Earlier this month, Kraken closed its Abu Dhabi office, less than a year after it had obtained a local license to operate in the emirate. In December the exchange said it was leaving Japan by the end of January.

Perfumo said Kraken’s Abu Dhabi and Japan offices were small parts of the business. Now the company is looking to “hunker down and focus on the big core parts.” Instead of opening a large number of regional offices, Kraken is limiting the “depth of our services,” he said.

“So in some cases we might not offer access or funding with the local currency,” he said. “However, you might be in a particular region where if you have access to bitcoin you can still deposit that bitcoin to Kraken and use some of our other services where it applies.”

The San Francisco-based exchange, founded in 2011, serves millions of users in over 200 countries, according to CoinMarketCap.

Kraken is looking to expand in Europe and North America, according to Perfumo, who added the firm is looking to provide “as much possible global access” to the exchange’s services where they’re applicable.

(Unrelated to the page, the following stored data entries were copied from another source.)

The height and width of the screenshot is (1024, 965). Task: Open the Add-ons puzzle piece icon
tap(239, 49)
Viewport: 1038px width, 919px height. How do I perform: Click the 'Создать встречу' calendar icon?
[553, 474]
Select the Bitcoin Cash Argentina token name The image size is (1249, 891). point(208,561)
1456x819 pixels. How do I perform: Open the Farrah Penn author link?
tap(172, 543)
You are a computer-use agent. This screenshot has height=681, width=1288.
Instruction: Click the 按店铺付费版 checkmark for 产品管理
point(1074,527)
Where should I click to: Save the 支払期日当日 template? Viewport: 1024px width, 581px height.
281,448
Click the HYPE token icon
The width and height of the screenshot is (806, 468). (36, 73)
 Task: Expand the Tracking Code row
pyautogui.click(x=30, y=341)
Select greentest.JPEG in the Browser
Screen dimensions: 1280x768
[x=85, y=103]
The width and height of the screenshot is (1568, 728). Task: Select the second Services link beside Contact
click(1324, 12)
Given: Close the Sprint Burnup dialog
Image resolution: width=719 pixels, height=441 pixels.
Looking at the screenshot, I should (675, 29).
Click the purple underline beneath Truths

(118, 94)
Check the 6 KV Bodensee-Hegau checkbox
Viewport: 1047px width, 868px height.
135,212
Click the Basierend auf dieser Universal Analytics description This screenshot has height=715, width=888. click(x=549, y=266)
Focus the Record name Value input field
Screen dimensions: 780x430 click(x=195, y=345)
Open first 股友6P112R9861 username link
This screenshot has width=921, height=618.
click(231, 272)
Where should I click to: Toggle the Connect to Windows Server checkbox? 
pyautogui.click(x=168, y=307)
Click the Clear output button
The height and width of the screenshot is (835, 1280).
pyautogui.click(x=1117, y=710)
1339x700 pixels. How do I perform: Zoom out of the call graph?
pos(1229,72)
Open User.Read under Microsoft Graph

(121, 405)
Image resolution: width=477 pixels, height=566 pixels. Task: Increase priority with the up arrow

Currently, the exchange is open to U.S. residents except those in New York and Washington State.

Kraken, and other industry players, continue to navigate crypto’s slump. In November the exchange cut back 30% of its staff, or roughly 1,100 employees, because of the crypto industry’s market downturn.

Perfumo said Kraken is now looking to “focus and narrow its scope to parts of the business that are likely to drive the greatest amount of impact.”

It also wants to help rebuild “trust and reputation within the industry.” Kraken “specifically has had no material exposure to all of the volatility in the industry when it came to centralized firms collapsing throughout 2022.”

“We’re focused on that long-term vision to increase and to accelerate the adoption of cryptocurrency, and we’re focused on delivering a great client experience in the meantime,” Perfumo said. He added Kraken is “constantly focused on earning our clients trust every single day, day in day out, through things like proof of reserves, even before it mattered.”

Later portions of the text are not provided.